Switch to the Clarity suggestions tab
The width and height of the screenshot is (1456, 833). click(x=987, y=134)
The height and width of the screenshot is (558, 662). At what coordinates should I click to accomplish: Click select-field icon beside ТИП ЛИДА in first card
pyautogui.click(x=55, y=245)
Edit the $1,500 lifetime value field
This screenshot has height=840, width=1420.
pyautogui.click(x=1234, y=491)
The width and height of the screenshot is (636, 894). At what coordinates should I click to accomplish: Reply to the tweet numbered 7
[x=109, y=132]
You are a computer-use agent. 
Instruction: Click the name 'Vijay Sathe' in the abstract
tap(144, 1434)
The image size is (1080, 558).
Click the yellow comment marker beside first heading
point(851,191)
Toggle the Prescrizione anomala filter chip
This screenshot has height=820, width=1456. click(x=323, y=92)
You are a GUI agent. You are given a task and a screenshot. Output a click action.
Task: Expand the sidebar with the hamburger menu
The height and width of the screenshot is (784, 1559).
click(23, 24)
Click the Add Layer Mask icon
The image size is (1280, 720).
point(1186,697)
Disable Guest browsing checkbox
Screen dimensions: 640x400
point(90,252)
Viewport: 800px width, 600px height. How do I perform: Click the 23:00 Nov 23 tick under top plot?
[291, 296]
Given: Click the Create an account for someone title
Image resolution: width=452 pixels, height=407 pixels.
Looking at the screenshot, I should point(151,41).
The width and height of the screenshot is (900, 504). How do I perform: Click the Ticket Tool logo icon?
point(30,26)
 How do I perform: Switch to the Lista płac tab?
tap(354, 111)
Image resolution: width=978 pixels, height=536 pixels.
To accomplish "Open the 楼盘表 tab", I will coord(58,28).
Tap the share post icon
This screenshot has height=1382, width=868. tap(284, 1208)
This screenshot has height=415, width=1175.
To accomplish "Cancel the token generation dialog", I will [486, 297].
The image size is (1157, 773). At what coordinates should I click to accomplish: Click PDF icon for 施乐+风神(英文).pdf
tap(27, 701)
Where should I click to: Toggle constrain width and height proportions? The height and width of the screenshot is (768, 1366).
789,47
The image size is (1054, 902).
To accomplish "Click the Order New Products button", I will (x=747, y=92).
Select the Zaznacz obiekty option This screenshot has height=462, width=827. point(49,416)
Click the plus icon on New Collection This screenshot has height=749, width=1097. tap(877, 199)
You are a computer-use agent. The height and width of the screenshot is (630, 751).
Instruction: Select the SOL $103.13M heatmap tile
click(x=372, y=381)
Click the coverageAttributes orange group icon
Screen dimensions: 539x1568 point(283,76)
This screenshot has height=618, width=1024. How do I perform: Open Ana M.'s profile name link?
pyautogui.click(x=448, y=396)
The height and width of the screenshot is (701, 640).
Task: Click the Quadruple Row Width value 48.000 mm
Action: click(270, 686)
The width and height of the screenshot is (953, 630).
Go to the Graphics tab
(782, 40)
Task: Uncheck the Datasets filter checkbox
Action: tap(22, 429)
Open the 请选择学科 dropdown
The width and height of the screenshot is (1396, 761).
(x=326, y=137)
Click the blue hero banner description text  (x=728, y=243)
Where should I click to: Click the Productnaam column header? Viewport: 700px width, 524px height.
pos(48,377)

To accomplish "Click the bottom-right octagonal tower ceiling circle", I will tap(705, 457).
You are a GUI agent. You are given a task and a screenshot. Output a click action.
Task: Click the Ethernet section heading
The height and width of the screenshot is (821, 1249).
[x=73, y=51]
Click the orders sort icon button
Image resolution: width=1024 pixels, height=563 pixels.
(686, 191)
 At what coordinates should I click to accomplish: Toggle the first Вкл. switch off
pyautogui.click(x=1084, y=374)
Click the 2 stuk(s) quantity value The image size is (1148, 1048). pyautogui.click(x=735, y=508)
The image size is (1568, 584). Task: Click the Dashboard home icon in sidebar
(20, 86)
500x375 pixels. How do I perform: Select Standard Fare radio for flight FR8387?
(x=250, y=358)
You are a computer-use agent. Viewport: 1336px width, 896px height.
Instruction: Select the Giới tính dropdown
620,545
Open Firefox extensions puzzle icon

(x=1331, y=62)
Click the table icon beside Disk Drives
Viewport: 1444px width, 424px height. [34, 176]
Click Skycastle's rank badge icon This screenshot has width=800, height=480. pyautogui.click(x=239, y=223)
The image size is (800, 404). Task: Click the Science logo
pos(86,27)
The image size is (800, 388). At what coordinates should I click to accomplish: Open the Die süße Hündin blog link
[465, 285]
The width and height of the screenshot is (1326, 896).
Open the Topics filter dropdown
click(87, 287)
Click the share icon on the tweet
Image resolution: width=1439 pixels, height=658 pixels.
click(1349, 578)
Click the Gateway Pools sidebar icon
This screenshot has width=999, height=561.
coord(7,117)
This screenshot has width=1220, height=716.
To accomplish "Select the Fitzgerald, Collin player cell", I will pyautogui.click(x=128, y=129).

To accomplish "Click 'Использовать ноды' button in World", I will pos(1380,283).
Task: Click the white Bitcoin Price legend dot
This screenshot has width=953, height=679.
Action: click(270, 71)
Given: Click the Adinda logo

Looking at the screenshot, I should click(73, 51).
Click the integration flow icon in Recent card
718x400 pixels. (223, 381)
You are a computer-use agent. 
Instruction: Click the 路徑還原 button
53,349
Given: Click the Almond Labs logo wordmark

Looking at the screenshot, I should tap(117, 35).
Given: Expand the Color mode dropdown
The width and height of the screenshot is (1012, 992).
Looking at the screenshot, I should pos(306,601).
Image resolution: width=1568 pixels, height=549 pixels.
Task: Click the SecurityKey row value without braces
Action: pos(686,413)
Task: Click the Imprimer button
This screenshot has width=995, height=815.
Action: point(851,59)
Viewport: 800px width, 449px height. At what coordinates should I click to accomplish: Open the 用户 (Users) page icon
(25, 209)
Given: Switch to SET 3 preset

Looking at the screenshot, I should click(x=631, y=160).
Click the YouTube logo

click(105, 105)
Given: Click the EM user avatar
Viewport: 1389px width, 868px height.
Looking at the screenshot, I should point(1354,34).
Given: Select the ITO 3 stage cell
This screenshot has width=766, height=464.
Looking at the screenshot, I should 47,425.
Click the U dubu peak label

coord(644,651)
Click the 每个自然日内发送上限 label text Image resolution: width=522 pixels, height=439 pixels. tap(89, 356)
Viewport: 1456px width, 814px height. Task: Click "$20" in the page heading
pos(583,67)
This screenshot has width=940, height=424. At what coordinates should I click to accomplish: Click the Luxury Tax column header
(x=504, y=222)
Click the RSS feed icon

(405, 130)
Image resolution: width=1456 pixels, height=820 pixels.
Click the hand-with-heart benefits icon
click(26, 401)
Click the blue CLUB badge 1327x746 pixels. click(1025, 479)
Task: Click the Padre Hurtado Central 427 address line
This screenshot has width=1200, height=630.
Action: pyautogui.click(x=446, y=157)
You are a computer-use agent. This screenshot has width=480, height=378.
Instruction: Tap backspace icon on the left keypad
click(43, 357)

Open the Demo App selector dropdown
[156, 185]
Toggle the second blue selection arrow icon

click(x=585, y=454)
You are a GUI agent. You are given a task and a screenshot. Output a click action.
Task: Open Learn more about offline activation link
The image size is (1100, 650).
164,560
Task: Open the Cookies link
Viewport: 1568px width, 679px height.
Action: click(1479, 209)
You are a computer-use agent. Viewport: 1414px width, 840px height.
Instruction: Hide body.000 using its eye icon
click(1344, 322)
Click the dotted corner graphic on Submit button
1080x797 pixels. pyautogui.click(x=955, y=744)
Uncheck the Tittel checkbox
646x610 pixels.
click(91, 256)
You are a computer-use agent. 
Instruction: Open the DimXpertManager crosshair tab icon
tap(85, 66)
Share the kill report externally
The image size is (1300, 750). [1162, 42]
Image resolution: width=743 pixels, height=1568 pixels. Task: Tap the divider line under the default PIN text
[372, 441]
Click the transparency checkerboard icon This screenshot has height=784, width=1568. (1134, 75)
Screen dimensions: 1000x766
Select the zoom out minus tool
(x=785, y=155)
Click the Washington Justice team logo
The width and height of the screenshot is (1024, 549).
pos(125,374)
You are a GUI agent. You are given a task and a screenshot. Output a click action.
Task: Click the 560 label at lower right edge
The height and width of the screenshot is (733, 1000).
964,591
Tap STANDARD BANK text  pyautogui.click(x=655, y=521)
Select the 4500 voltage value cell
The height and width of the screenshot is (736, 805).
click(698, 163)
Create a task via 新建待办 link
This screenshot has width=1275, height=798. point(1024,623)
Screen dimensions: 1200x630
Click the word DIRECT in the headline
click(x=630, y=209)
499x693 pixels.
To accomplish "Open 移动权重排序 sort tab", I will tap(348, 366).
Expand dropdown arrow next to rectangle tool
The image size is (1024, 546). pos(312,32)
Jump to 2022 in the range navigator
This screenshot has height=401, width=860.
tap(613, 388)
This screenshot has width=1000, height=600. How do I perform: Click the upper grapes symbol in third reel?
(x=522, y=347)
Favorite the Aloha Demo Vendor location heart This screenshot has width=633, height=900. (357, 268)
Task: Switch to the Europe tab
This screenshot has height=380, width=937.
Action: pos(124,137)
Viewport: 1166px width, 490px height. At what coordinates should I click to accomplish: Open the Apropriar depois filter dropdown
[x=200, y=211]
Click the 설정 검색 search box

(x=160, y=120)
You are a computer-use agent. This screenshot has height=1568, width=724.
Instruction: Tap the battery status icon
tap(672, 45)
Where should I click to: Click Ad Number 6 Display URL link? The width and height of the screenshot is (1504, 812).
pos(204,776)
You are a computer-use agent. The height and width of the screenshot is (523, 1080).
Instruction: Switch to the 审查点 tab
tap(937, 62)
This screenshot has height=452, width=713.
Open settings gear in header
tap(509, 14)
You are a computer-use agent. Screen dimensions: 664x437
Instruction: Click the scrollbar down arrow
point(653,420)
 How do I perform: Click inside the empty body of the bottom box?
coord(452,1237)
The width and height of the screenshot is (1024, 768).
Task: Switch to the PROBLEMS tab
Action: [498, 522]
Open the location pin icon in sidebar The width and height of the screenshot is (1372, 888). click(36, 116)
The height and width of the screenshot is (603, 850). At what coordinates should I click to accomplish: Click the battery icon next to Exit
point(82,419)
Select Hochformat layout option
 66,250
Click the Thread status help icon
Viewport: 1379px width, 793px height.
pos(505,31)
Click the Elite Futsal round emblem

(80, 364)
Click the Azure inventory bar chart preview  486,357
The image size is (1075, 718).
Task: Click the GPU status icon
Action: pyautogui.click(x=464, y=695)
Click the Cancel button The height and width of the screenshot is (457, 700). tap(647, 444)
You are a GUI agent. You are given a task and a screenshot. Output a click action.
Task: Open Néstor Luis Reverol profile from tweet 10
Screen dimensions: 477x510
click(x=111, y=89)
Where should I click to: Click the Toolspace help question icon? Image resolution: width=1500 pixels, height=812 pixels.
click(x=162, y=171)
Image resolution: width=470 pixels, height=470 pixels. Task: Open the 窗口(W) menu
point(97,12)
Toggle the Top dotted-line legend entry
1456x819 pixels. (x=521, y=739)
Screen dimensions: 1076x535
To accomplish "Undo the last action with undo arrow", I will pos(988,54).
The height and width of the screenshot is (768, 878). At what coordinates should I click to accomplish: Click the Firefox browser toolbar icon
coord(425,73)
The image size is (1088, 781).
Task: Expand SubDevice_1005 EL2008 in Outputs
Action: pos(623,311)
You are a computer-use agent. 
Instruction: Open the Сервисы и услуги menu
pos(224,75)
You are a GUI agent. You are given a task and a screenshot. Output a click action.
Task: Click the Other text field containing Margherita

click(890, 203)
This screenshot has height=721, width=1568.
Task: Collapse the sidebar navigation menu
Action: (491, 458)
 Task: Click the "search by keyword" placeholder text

::::

* **Task directions**
Some of the data mentions "will". Copy every line where it does.

* **Answer section**
To accomplish "Open the 楼盘表 tab", I will coord(58,28).
To accomplish "Cancel the token generation dialog", I will [486, 297].
To accomplish "Click the Order New Products button", I will (x=747, y=92).
To accomplish "Click the bottom-right octagonal tower ceiling circle", I will tap(705, 457).
To accomplish "Select the Fitzgerald, Collin player cell", I will pyautogui.click(x=128, y=129).
To accomplish "Click 'Использовать ноды' button in World", I will pos(1380,283).
To accomplish "Open 移动权重排序 sort tab", I will tap(348, 366).
To accomplish "Undo the last action with undo arrow", I will pos(988,54).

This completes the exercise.